Segment Open

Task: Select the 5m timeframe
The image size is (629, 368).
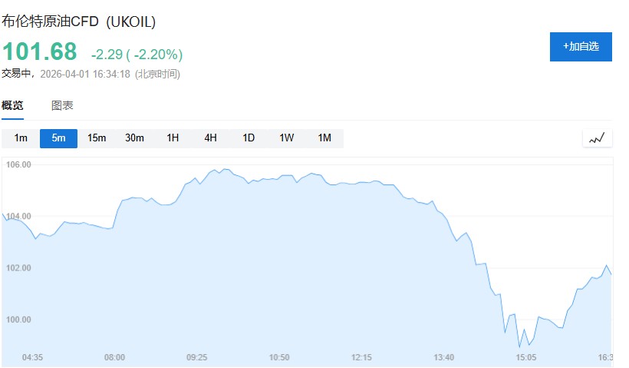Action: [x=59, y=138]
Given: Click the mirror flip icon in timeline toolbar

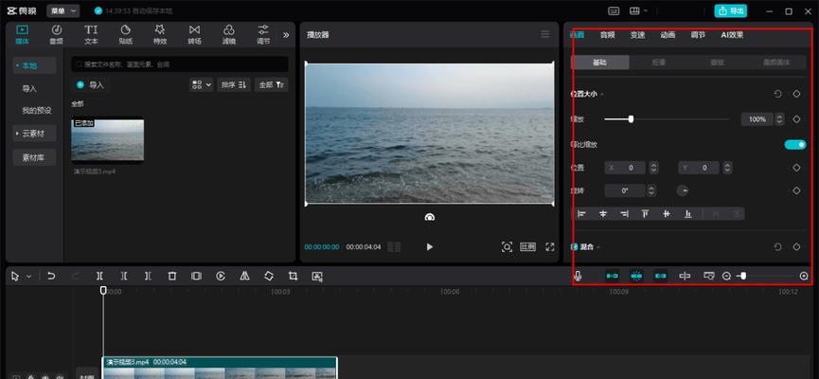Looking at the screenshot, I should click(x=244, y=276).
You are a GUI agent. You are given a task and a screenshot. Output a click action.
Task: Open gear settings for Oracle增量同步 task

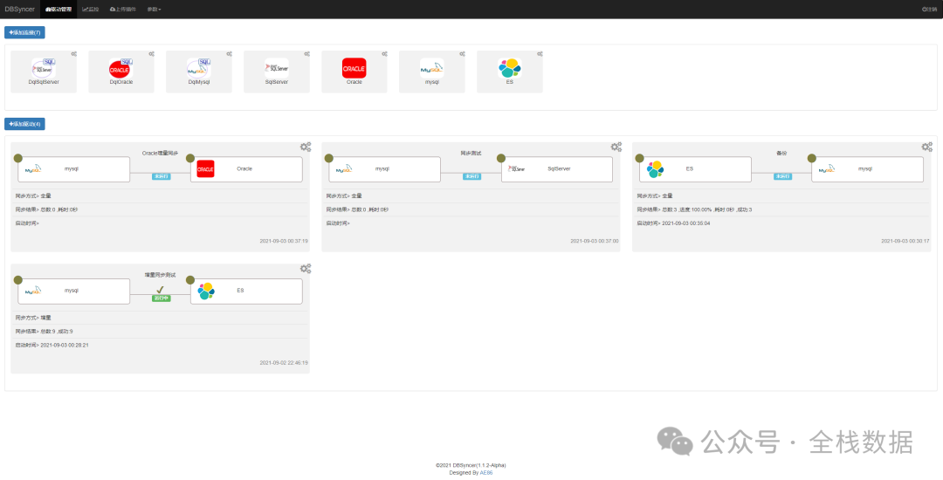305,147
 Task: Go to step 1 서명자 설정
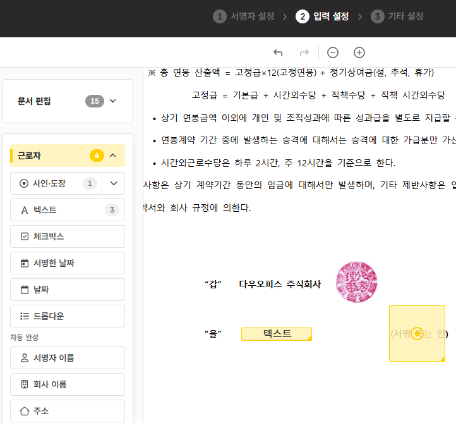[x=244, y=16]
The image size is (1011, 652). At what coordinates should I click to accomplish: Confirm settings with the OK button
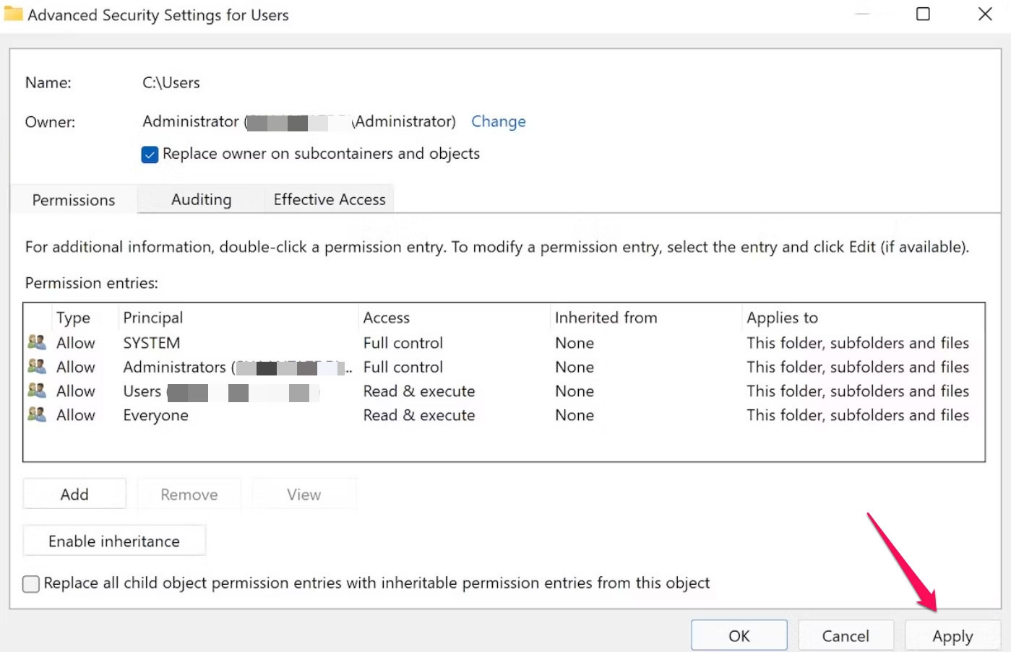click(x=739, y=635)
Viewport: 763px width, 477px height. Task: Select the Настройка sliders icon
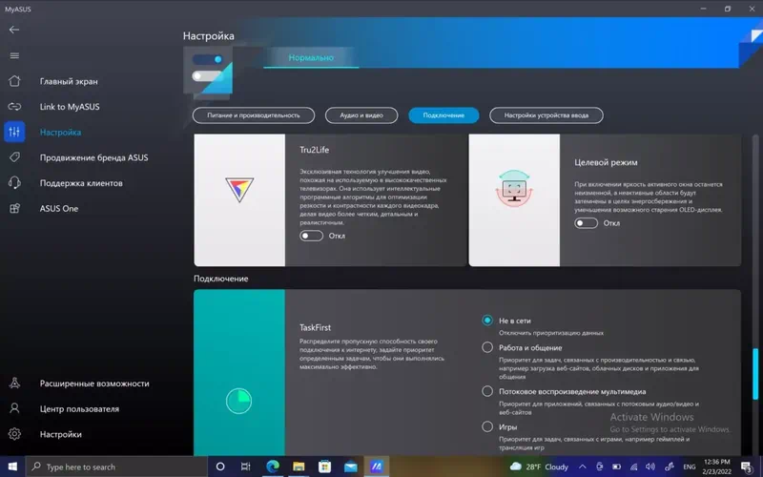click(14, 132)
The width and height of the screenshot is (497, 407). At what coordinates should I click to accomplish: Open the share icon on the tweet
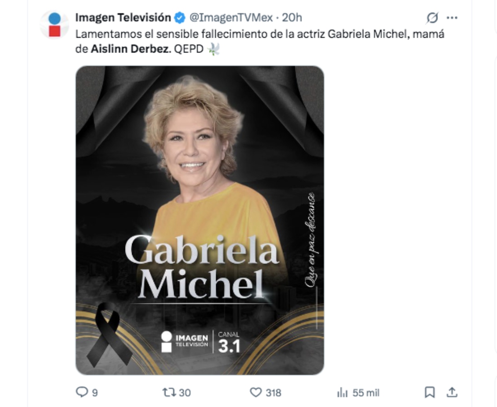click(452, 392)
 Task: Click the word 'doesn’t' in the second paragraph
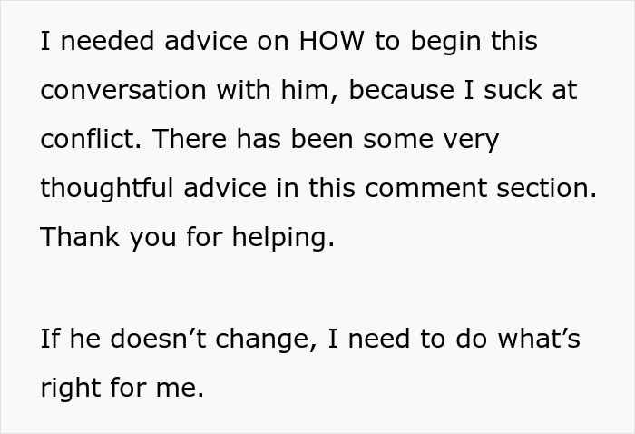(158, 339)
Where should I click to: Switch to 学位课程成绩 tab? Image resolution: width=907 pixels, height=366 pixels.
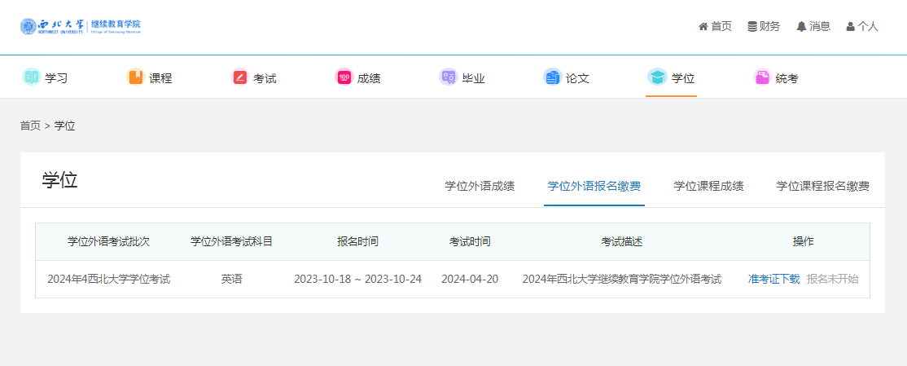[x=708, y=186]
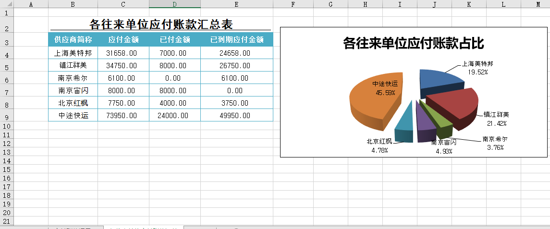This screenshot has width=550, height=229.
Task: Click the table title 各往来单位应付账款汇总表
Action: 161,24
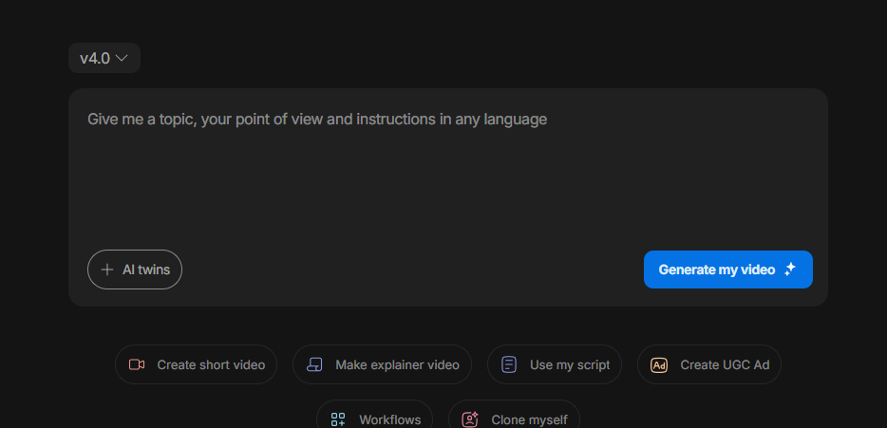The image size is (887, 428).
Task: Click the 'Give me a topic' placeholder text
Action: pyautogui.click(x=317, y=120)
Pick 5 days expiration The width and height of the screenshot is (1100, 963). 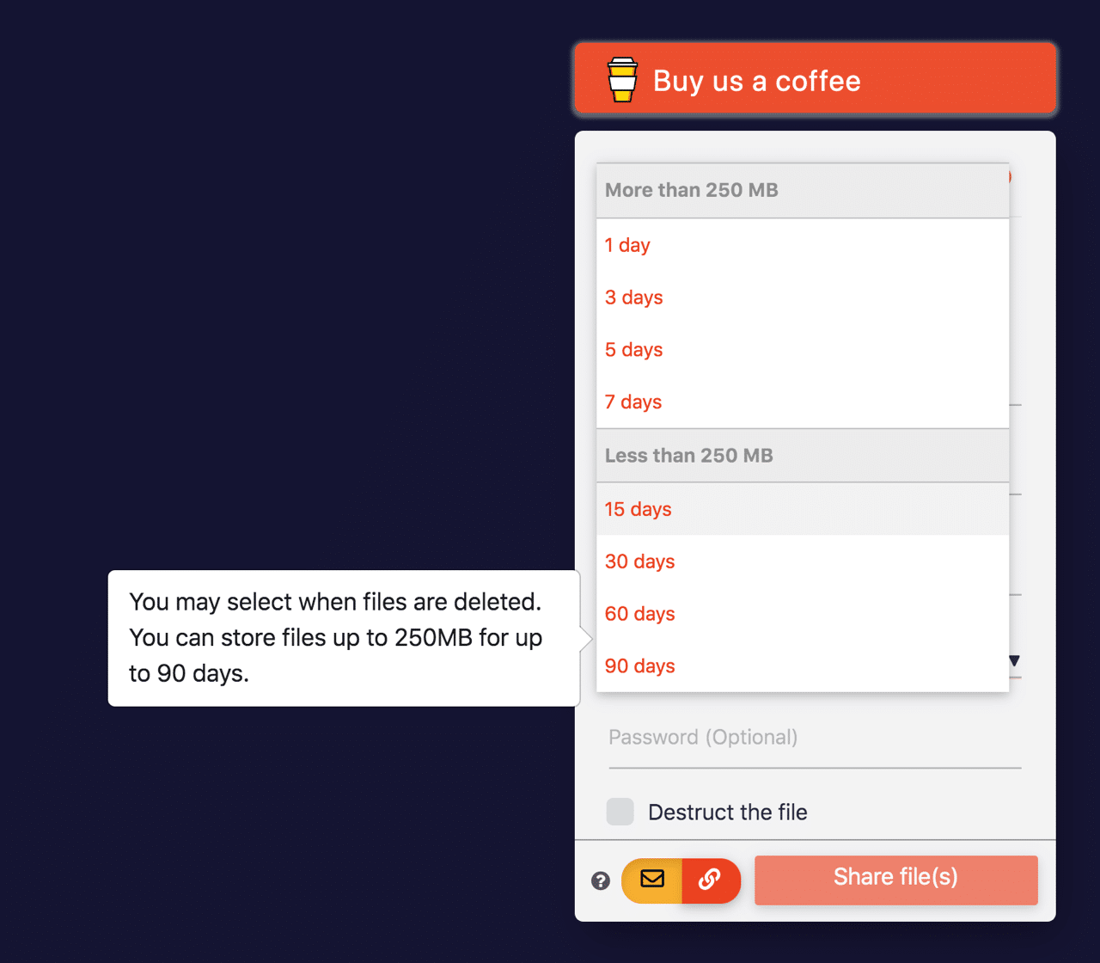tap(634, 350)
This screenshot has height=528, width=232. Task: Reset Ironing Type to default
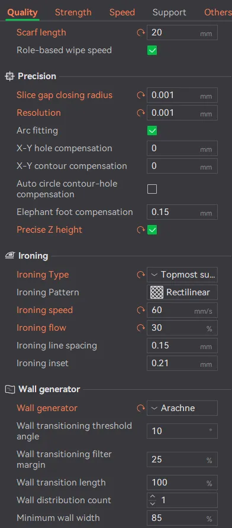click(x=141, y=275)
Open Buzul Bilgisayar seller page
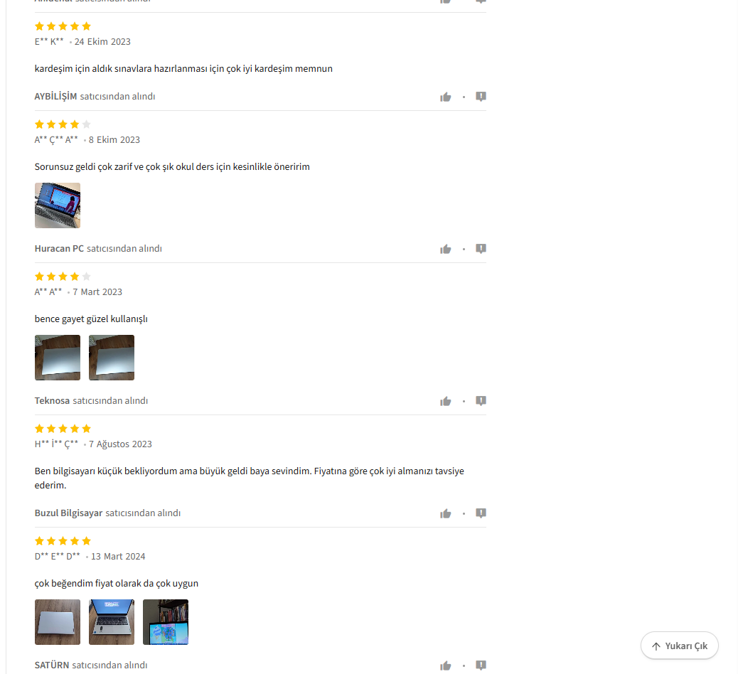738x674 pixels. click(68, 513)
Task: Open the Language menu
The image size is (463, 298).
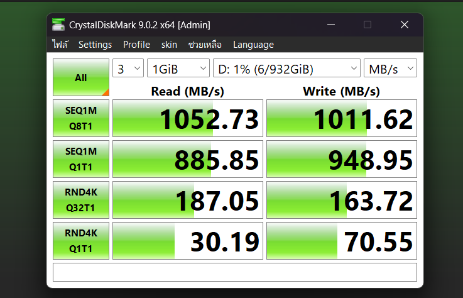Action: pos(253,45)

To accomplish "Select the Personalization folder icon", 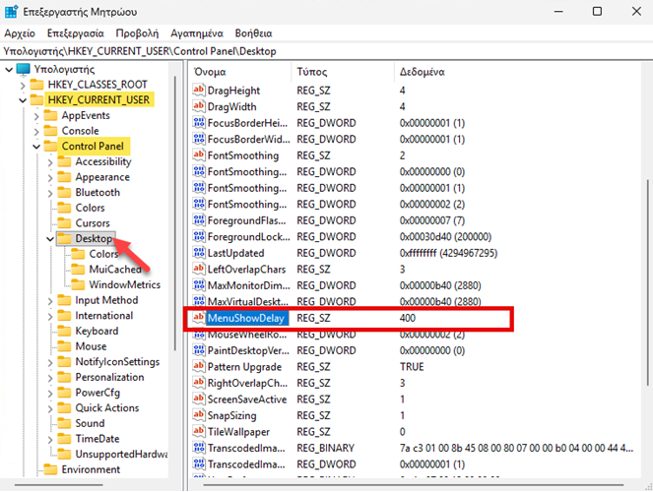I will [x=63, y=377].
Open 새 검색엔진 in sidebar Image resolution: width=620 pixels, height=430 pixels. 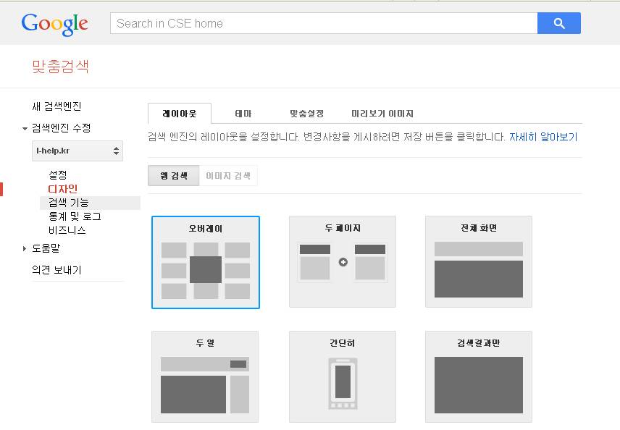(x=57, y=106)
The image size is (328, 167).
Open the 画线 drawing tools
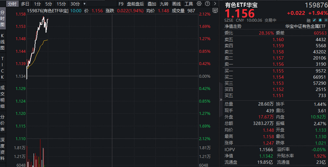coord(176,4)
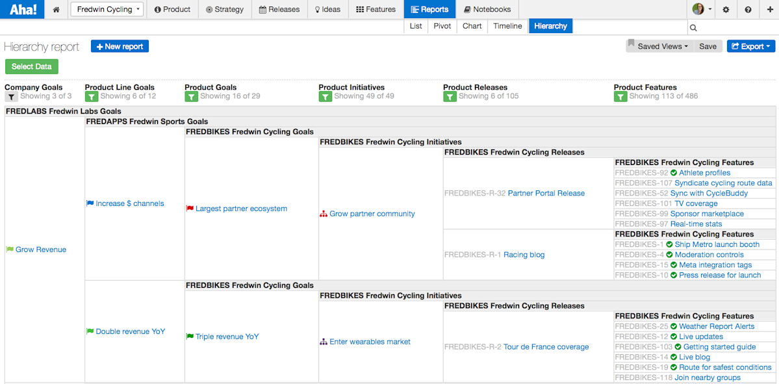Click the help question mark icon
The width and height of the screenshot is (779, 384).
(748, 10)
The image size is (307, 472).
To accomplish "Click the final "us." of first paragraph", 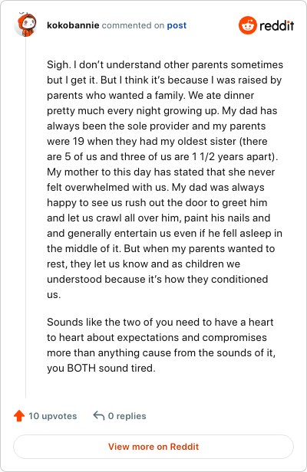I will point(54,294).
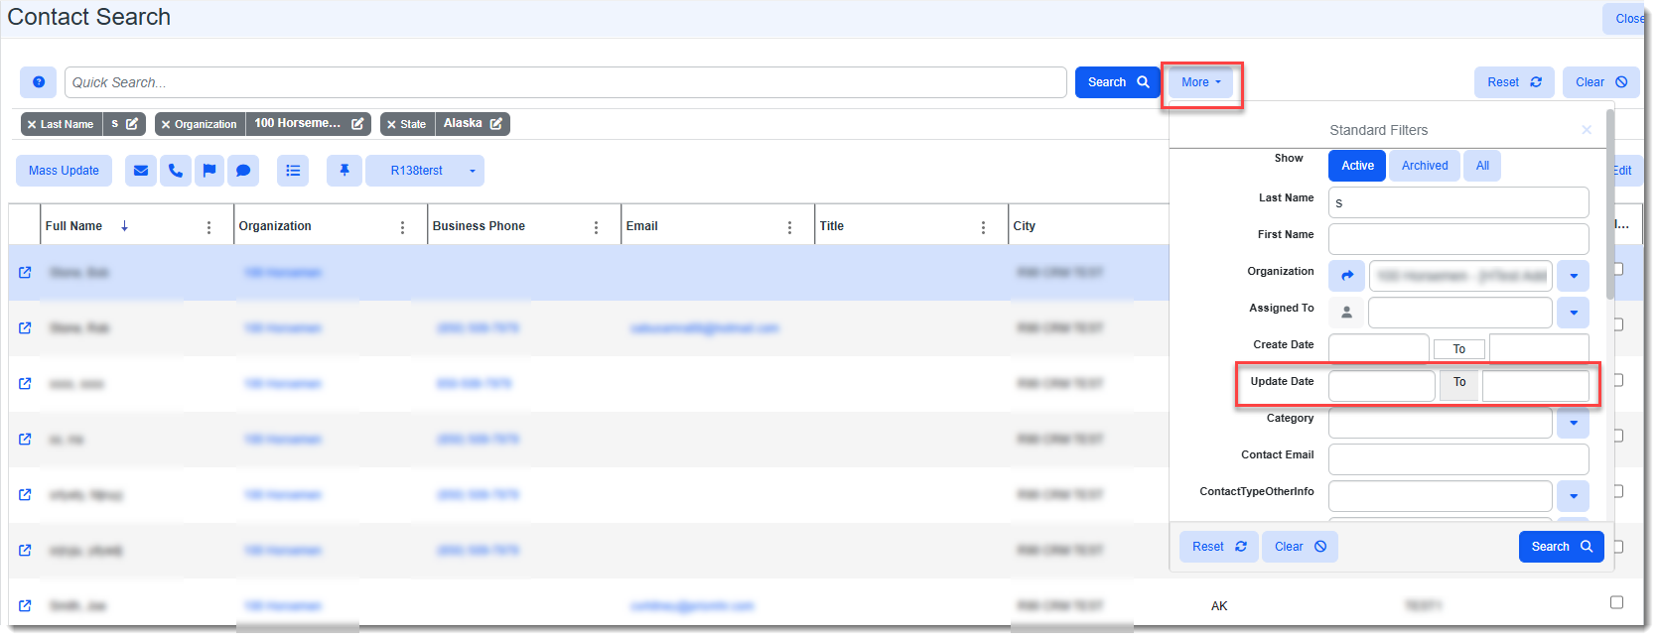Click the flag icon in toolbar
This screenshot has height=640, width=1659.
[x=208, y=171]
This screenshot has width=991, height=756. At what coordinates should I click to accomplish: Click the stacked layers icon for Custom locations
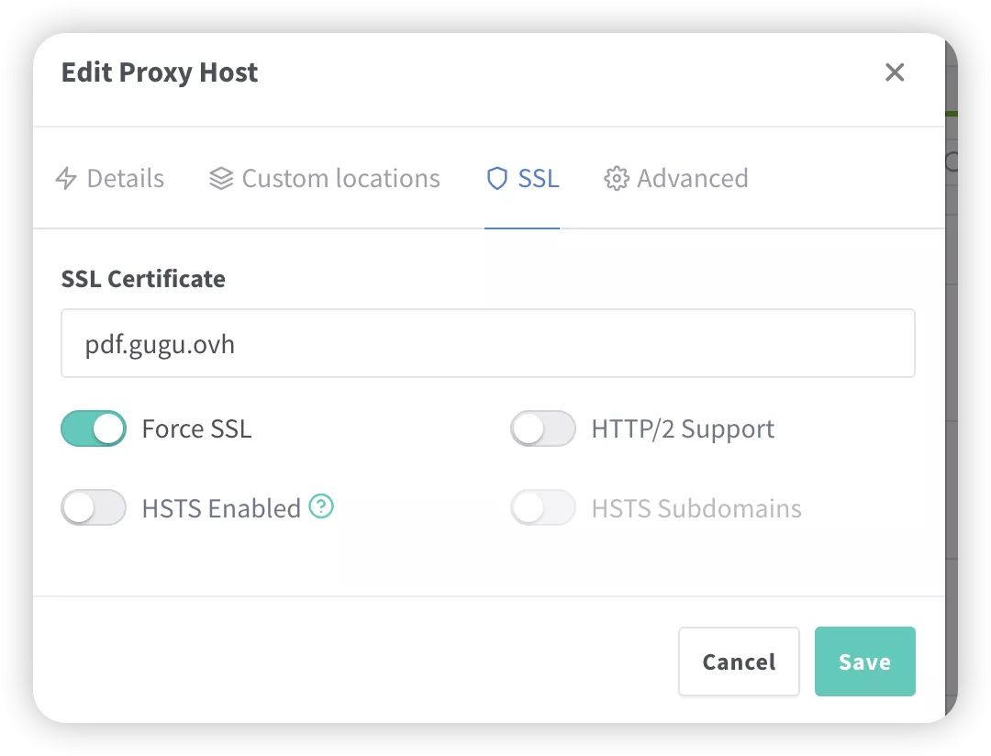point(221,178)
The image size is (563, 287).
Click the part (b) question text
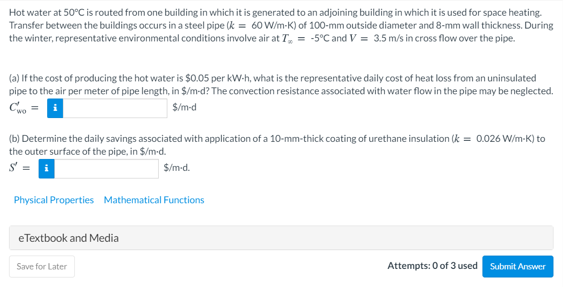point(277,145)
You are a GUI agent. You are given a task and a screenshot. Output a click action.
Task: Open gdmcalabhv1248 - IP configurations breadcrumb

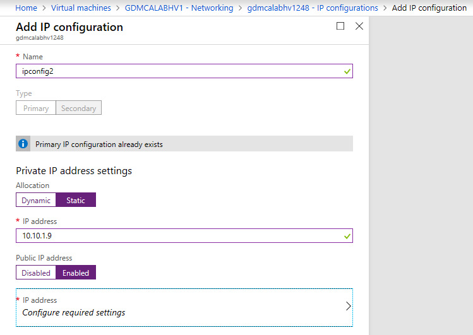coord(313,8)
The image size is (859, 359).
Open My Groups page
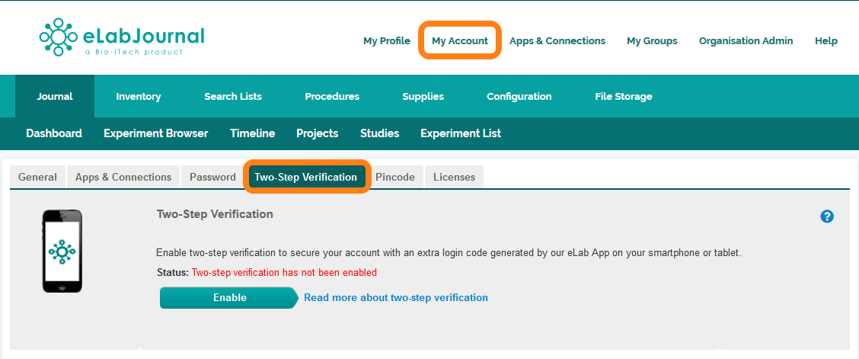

Segment Closed

* _ASSIGNED TASK_
Once the line containing "Task: Open gdmcalabhv1248" is found, transcribe it and the rest of the lines to the end of the listing above exactly, omitting all pictures.

* _WRITTEN SOLUTION_
Task: Open gdmcalabhv1248 - IP configurations breadcrumb

coord(313,8)
The image size is (859, 359).
Open My Groups page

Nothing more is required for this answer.